Work item:
Among the entries below, extract exactly the lines that run from the one with "Viewport: 1045px width, 599px height." through the one with "Given: Click m huber's muted microphone icon", both ends included.

[Stored records]
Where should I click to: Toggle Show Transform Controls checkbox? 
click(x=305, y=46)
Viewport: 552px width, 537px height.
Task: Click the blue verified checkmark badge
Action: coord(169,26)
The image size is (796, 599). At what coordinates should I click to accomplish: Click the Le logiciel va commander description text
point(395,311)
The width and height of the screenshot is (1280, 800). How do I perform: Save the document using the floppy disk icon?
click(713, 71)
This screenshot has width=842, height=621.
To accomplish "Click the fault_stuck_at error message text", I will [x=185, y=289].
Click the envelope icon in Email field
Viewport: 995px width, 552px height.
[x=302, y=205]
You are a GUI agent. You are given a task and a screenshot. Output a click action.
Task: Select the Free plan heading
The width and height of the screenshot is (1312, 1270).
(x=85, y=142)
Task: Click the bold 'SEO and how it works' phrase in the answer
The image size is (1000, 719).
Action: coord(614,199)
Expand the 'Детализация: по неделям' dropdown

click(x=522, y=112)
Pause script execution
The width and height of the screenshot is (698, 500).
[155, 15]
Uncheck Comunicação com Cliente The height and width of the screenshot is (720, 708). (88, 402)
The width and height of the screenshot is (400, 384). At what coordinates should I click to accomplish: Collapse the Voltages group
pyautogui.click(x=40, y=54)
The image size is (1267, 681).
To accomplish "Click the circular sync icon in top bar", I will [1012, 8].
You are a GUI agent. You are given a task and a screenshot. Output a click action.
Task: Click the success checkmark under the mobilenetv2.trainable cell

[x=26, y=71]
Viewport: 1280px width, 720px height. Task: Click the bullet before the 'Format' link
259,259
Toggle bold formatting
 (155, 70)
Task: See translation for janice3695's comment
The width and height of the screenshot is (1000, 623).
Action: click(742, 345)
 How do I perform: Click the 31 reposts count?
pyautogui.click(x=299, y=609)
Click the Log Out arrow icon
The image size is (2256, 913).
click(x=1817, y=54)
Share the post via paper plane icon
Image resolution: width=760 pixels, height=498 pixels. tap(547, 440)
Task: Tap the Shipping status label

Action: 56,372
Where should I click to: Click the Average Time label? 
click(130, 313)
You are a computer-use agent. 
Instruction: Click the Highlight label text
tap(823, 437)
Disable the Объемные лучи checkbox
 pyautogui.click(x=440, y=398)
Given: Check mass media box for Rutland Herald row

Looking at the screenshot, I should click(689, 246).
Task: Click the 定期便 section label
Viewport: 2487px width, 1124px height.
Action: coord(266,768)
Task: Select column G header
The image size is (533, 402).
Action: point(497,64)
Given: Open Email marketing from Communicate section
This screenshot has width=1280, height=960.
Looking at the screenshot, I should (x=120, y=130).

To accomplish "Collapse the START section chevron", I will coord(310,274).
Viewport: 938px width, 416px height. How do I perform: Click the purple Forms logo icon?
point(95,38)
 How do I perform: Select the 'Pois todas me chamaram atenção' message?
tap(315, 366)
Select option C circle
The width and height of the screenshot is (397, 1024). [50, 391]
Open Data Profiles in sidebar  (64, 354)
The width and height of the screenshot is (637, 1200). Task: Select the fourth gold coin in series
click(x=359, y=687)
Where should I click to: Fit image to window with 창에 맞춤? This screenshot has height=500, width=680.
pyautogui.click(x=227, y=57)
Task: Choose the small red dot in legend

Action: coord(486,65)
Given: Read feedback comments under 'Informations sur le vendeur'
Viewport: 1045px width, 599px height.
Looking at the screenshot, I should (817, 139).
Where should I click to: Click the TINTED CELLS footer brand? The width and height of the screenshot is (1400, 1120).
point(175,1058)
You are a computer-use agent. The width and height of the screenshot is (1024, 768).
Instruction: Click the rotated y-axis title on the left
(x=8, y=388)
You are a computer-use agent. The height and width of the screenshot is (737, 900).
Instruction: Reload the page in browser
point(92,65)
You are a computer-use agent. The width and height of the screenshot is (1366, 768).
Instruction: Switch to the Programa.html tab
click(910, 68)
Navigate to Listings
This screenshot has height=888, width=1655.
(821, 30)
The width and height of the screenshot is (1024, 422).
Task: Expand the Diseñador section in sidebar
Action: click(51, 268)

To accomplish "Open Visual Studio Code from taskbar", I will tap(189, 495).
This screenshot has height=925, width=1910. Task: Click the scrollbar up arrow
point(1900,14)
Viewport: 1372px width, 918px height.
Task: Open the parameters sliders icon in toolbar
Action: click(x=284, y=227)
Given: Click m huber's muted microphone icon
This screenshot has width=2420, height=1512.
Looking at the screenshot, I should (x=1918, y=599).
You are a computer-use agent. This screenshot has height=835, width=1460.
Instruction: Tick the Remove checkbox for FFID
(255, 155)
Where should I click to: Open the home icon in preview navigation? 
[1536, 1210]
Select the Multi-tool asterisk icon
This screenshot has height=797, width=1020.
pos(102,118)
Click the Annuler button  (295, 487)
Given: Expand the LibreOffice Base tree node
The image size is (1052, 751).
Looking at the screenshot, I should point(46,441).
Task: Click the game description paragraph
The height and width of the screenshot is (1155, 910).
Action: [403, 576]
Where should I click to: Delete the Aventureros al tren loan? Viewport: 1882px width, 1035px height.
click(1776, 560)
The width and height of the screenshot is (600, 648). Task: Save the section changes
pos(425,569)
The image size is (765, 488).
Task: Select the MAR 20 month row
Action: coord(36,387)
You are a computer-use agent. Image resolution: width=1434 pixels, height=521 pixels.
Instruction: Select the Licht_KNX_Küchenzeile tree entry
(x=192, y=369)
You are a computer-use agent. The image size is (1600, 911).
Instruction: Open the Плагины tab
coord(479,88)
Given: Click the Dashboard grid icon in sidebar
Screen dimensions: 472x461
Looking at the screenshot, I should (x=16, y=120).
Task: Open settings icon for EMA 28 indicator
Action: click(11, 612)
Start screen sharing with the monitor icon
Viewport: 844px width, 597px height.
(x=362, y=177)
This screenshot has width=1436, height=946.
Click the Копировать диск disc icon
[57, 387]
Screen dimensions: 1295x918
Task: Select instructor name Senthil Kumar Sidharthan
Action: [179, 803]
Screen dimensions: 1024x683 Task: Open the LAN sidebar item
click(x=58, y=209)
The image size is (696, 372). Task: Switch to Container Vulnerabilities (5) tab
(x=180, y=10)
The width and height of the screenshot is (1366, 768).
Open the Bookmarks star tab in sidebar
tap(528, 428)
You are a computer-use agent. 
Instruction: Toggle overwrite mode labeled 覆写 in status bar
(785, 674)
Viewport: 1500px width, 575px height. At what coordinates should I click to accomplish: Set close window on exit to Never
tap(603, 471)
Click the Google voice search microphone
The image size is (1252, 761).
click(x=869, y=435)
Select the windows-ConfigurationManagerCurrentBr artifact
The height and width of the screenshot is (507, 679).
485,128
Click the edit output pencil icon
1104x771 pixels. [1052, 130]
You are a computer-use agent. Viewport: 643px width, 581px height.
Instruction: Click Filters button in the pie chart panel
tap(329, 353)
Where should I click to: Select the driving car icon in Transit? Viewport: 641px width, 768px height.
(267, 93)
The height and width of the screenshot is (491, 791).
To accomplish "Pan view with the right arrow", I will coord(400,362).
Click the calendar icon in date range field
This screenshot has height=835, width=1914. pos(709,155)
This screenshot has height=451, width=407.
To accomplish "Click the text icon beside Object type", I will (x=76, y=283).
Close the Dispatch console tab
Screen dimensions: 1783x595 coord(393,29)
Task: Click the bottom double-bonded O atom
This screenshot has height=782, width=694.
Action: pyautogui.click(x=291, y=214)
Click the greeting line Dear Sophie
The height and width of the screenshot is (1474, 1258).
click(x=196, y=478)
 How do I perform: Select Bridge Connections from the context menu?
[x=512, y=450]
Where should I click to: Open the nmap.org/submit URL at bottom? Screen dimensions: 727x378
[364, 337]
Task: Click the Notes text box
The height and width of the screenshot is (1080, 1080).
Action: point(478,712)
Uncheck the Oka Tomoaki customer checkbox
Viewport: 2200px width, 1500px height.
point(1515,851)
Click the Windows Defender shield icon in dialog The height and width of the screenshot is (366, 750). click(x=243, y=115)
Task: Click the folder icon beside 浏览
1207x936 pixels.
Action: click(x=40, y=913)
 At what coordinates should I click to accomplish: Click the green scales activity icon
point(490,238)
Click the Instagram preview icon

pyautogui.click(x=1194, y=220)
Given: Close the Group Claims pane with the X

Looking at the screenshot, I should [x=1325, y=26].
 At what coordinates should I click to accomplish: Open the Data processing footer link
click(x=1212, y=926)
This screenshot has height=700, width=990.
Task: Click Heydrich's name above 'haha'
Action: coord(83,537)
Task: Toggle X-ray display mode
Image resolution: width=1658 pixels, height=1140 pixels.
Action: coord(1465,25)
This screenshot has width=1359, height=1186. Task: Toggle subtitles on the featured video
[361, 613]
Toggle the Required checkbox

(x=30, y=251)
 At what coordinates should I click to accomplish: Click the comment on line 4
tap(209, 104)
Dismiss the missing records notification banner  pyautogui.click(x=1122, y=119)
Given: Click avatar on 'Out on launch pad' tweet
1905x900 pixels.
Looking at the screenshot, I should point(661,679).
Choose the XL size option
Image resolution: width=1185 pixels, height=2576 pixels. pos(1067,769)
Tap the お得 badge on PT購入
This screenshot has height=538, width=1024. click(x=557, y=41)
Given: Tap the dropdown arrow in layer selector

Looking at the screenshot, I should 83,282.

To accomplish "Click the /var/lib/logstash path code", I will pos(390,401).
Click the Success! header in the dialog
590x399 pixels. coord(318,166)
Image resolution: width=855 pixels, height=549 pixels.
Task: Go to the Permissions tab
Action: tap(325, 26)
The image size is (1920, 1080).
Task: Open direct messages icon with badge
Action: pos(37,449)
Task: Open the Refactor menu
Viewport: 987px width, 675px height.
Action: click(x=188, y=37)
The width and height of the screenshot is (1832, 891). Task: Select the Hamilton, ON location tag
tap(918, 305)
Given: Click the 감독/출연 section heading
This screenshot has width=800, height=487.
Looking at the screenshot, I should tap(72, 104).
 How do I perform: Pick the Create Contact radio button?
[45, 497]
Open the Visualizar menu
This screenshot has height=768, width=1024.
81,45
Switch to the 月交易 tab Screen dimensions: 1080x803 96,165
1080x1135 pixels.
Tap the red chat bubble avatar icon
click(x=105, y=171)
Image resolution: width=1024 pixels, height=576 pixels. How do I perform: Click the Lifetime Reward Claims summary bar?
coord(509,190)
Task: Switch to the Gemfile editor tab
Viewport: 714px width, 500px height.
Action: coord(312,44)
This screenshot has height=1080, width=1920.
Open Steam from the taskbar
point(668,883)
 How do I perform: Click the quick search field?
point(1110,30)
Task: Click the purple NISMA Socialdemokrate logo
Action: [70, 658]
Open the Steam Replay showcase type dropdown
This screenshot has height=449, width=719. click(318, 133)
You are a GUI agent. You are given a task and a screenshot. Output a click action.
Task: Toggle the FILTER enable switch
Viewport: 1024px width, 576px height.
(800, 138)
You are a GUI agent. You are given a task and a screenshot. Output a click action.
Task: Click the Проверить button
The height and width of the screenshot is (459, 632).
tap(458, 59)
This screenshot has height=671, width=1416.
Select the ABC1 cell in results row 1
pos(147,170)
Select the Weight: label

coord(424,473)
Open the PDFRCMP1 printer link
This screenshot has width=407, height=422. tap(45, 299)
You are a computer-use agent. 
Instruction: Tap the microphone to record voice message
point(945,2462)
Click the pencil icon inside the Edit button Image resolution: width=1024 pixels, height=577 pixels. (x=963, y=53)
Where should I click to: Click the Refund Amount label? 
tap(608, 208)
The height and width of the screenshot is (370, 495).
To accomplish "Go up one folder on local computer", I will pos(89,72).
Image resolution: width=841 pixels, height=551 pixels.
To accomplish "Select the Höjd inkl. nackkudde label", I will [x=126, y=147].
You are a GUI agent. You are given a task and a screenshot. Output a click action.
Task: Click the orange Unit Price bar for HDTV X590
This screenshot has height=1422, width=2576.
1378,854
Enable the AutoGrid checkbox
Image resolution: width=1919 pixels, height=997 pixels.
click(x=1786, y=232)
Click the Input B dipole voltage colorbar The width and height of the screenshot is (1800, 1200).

Result for this task:
Viewport: 1045px width, 599px height.
Looking at the screenshot, I should (817, 139).
Where should I click to: Click the TINTED CELLS footer brand? The width and height of the screenshot is (1400, 1120).
point(175,1058)
You are a computer-use agent. The width and height of the screenshot is (1024, 768).
Instruction: Click the rotated y-axis title on the left
(x=8, y=388)
You are a computer-use agent. The height and width of the screenshot is (737, 900).
Instruction: Reload the page in browser
point(92,65)
You are a computer-use agent. The width and height of the screenshot is (1366, 768).
Instruction: Switch to the Programa.html tab
click(910, 68)
Navigate to Listings
This screenshot has height=888, width=1655.
(821, 30)
The width and height of the screenshot is (1024, 422).
Task: Expand the Diseñador section in sidebar
Action: click(51, 268)

To accomplish "Open Visual Studio Code from taskbar", I will tap(189, 495).
This screenshot has height=925, width=1910. Task: Click the scrollbar up arrow
point(1900,14)
Viewport: 1372px width, 918px height.
Task: Open the parameters sliders icon in toolbar
Action: click(x=284, y=227)
Given: Click m huber's muted microphone icon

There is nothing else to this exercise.